READING TEXT>
——————————
Cook: There are other factors at work besides short sales aren’t there?

Butler: Yes, people have to realize that the silver market, like any market, is like a three-ring circus. There are different dramas and suspense developing on all sorts of different levels. You’ve got the COMEX, the leasing, the Silver Users Association, and ten other things going on, all at the same time. While it may appear that such powerful forces will stay in control forever, the silver investor has the ultimate trump card. He has the law of supply and demand on his side. The most powerful forces in the world are no match ultimately, against the cold, hard fact that we are consuming more silver than we are producing. That must end. That is not a promise, that is a simple fact. The silver market must come into balance between current production and current consumption, which it has not done for 50 years. And the only possible way for the silver market to come into balance, on a current production-consumption basis, is through much higher prices. In a free market there is no other way.

Cook: But what about an economic slowdown? A recession like we have starting now can’t be good for the silver price, can it? Won’t industrial demand slacken in a slowdown?

Butler: Of course, industrial demand for silver will slacken in a slowdown. That’s because we use silver in so many products. I don’t think there is a commodity that is used in more applications than silver. It is part of modern life. A recession doesn’t necessarily mean that the price of silver will go down. Demand is only half of the equation. Supply appears to be slowing down faster. Aside from pure silver mines closing, such as Sunshine Mining recently, please remember silver is produced as a by-product to other metal mining. This accounts for 75% of silver mine production. Did you think that only silver demand would suffer in a recession? What about copper, and lead, and zinc? What about gold jewelry? My point is that it doesn’t matter if silver demand drops if supply is also dropping. The deficit will remain.

Cook: But demand could drop a long way.
——————————
EXTRACTED INFORMATION>
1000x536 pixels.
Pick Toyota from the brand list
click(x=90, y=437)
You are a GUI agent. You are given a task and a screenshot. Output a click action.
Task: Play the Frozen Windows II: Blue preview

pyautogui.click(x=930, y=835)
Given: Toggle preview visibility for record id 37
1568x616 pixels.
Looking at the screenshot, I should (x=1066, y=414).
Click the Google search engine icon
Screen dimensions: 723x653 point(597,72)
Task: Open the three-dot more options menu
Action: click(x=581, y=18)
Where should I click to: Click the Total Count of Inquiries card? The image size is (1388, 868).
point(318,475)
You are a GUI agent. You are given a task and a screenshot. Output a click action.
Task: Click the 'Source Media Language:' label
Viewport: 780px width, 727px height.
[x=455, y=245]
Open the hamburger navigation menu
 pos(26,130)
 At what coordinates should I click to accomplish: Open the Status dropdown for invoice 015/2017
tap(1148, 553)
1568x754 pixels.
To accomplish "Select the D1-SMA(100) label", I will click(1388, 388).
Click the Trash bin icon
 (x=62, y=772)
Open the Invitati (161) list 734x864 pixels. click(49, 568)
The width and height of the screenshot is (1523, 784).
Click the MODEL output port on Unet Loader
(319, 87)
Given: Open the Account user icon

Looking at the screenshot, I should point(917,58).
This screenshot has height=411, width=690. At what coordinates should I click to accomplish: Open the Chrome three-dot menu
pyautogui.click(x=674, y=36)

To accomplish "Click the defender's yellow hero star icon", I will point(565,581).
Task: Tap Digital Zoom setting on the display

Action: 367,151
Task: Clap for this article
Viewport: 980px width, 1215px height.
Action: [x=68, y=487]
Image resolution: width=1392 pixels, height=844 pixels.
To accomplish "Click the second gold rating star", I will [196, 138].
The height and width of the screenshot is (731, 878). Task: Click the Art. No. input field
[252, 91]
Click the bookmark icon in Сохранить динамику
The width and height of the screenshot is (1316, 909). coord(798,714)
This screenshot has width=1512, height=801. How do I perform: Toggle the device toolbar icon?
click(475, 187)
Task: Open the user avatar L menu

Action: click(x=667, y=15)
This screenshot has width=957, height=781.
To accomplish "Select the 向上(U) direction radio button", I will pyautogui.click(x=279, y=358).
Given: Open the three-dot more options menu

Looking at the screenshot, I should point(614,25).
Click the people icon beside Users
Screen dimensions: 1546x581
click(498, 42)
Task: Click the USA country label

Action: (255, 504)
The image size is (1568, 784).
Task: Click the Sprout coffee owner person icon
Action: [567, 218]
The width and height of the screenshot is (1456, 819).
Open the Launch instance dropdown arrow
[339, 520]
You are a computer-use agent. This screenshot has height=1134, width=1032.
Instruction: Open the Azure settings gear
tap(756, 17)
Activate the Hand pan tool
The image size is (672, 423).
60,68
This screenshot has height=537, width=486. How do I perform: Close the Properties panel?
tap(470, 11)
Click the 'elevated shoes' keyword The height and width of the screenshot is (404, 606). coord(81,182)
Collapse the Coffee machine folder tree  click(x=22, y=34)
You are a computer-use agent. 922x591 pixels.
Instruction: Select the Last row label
——————————
EXERCISE PROMPT>
Answer these from the interview on the silver market:
(a) For how many years has the silver market not balanced current production against current consumption?
(b) What share of silver mine production comes as a by-product of other metal mining?
(c) Which pure silver mine is named as having closed recently?

EXERCISE RESPONSE>
(a) 50 years
(b) 75%
(c) Sunshine Mining